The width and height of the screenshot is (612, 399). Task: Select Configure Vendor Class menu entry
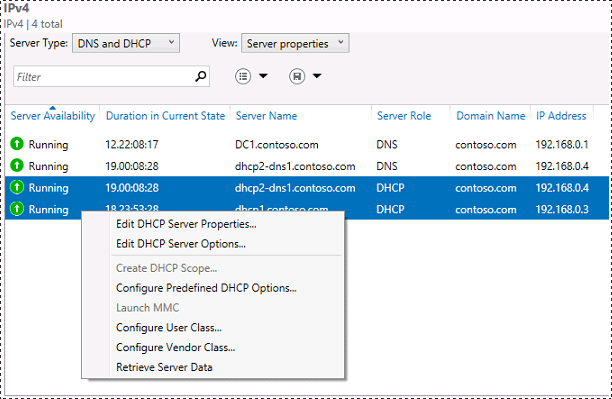point(175,347)
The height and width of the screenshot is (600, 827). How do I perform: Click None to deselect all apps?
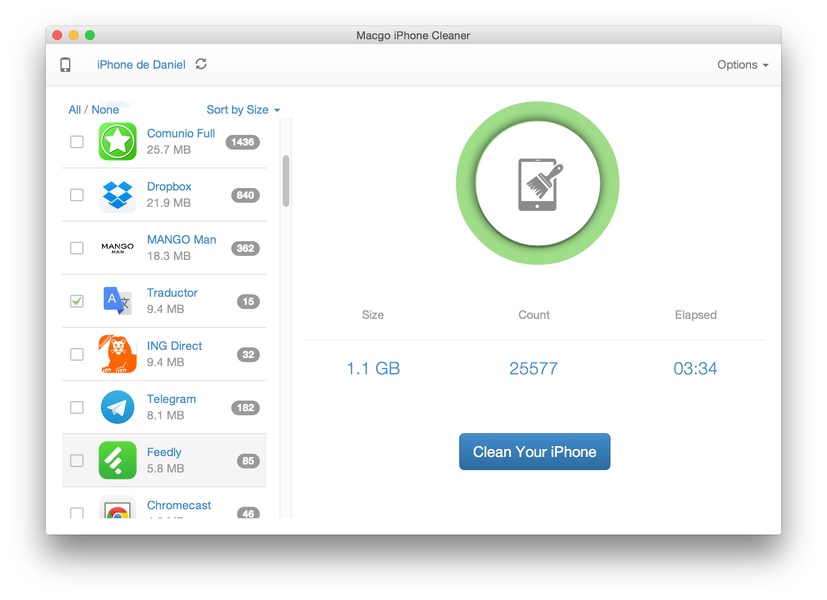pyautogui.click(x=105, y=110)
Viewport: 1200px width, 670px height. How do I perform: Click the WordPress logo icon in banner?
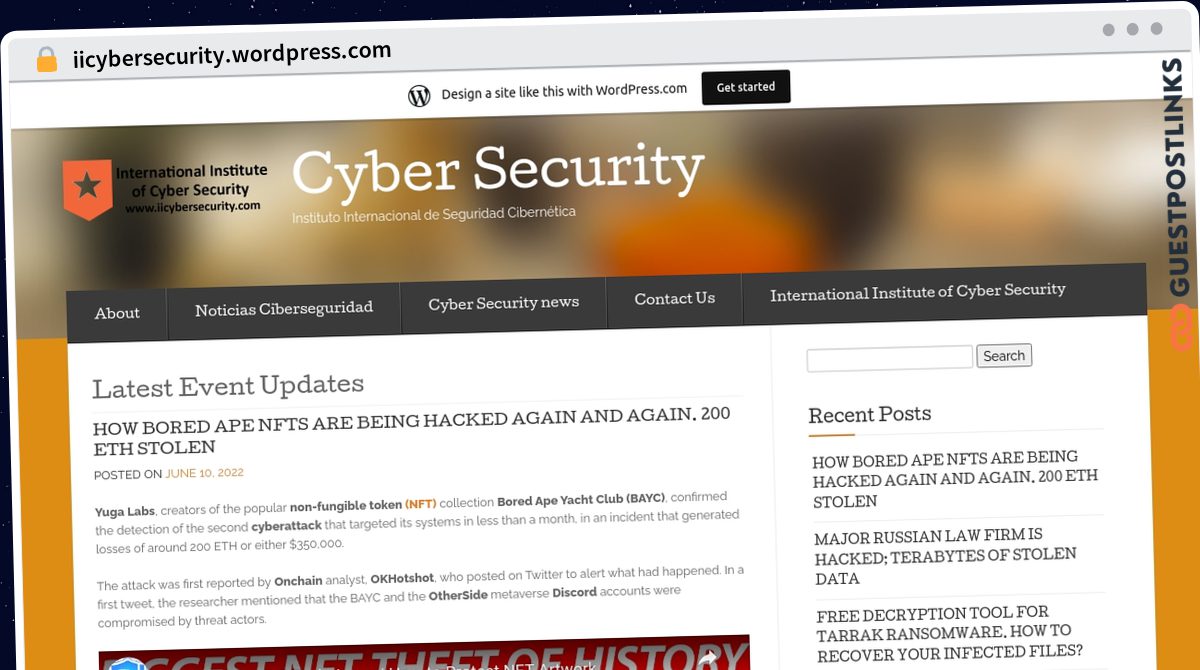[x=419, y=95]
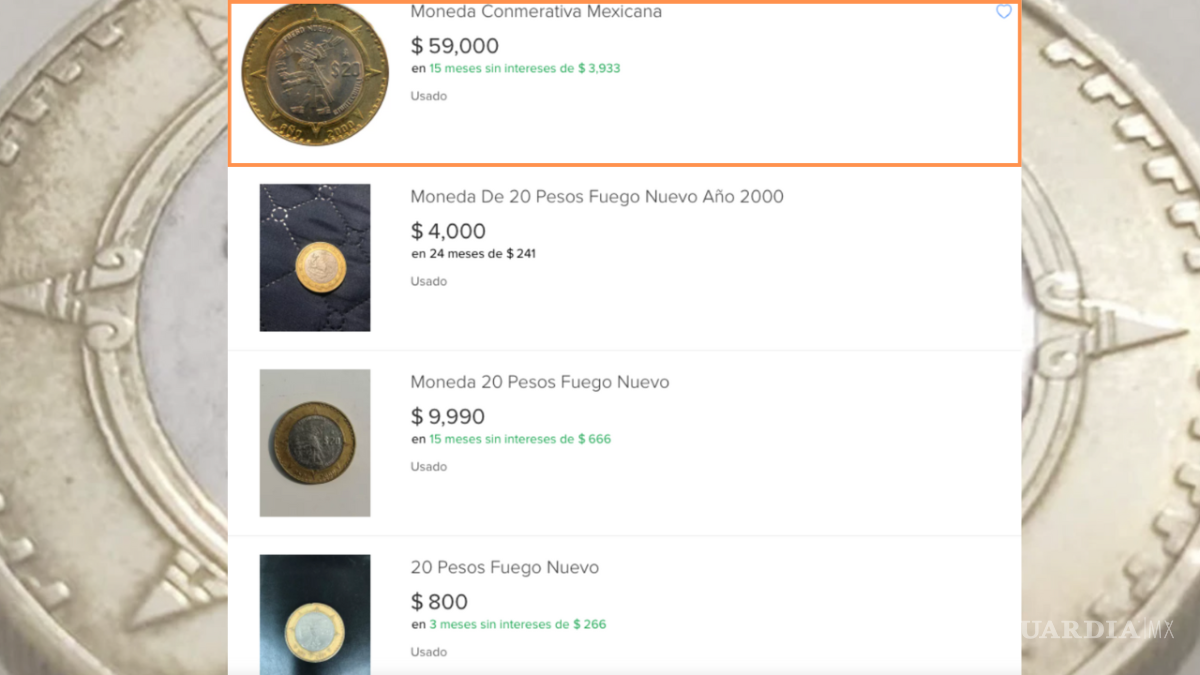1200x675 pixels.
Task: Click the Usado condition tag on the top listing
Action: 428,95
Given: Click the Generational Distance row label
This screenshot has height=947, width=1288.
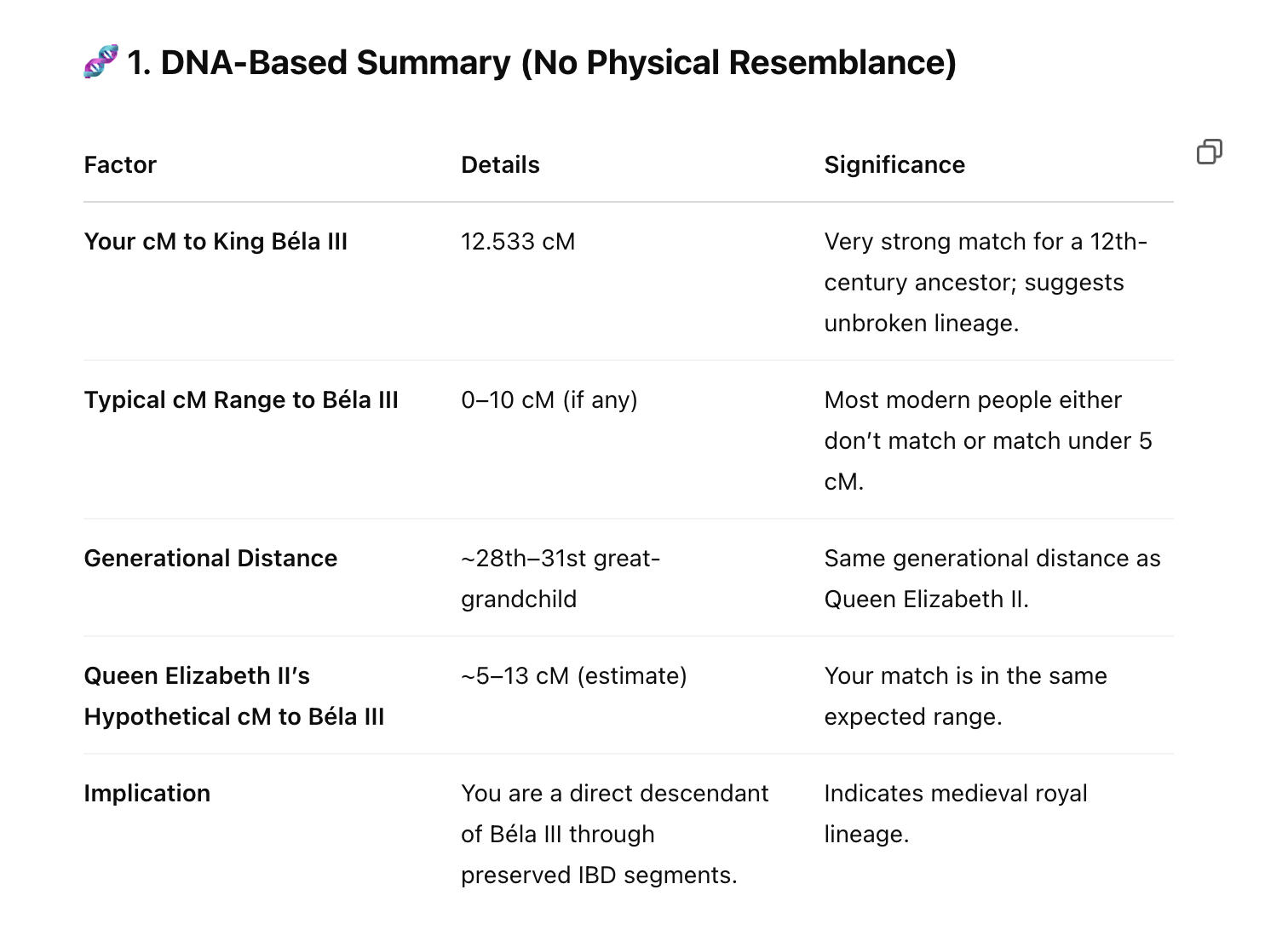Looking at the screenshot, I should (x=210, y=559).
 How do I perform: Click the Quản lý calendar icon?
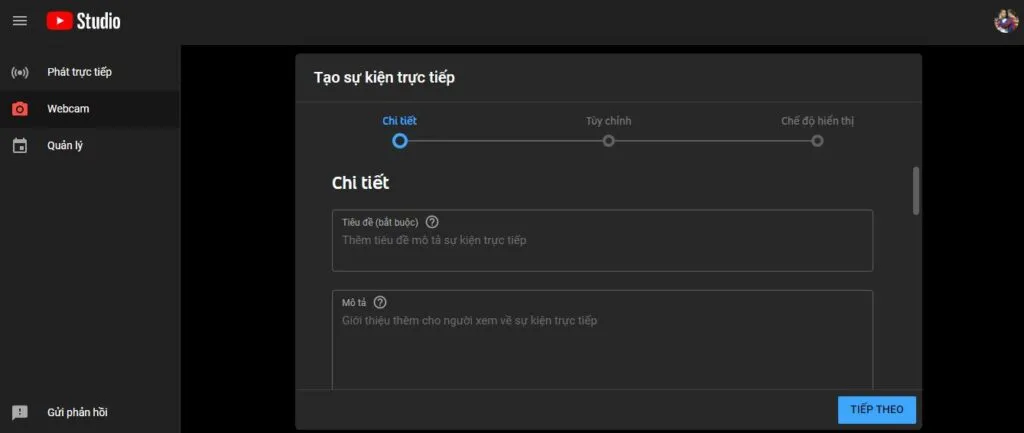20,145
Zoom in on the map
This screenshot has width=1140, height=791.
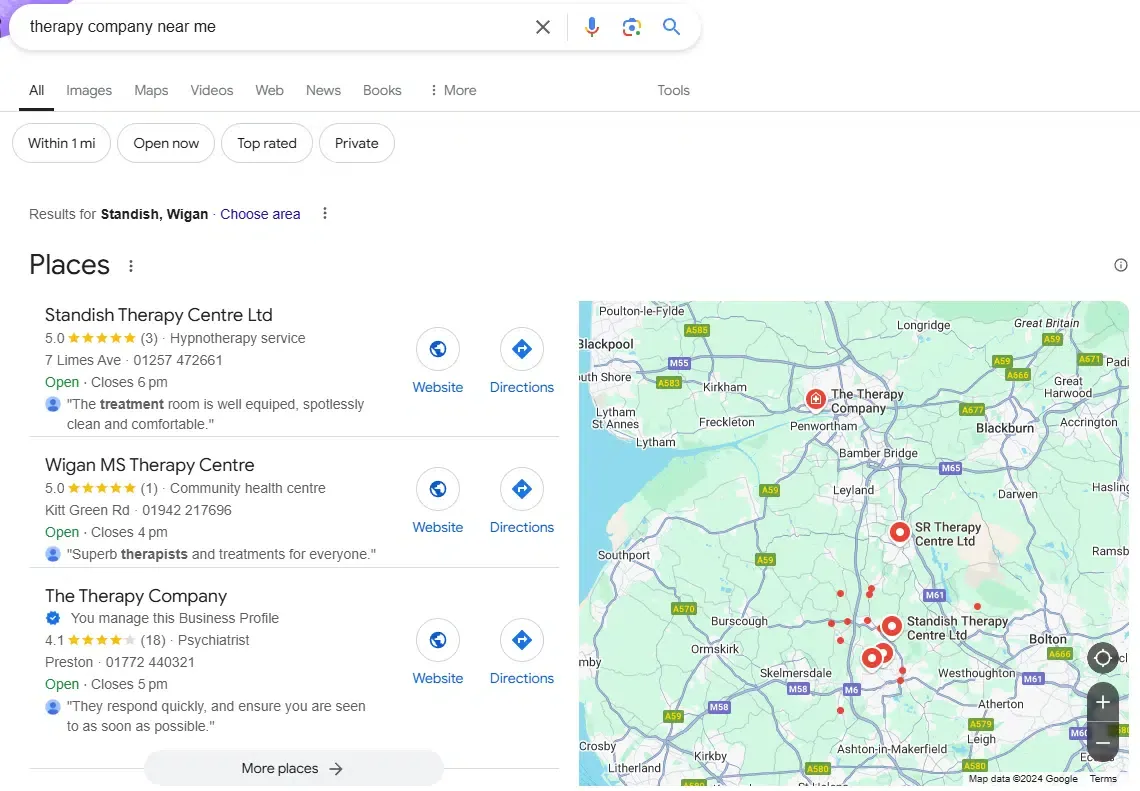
────────────────────────────────────────
Objective: Format the lines above as a JSON list of strings, with one string for each line and no blank lines. Leave the pictures out.

Written reply:
[
  "The width and height of the screenshot is (612, 399). Task: Select Configure Vendor Class menu entry",
  "point(175,347)",
  "The height and width of the screenshot is (600, 827). How do I perform: Click None to deselect all apps?",
  "pyautogui.click(x=105, y=110)",
  "Viewport: 1200px width, 670px height. How do I perform: Click the WordPress logo icon in banner?",
  "[x=419, y=95]",
  "1200x675 pixels.",
  "Task: Click the Usado condition tag on the top listing",
  "Action: 428,95",
  "Given: Click the Generational Distance row label",
  "This screenshot has height=947, width=1288.",
  "Looking at the screenshot, I should (x=210, y=559).",
  " How do I perform: Click the Quản lý calendar icon?",
  "20,145",
  "Zoom in on the map",
  "This screenshot has width=1140, height=791."
]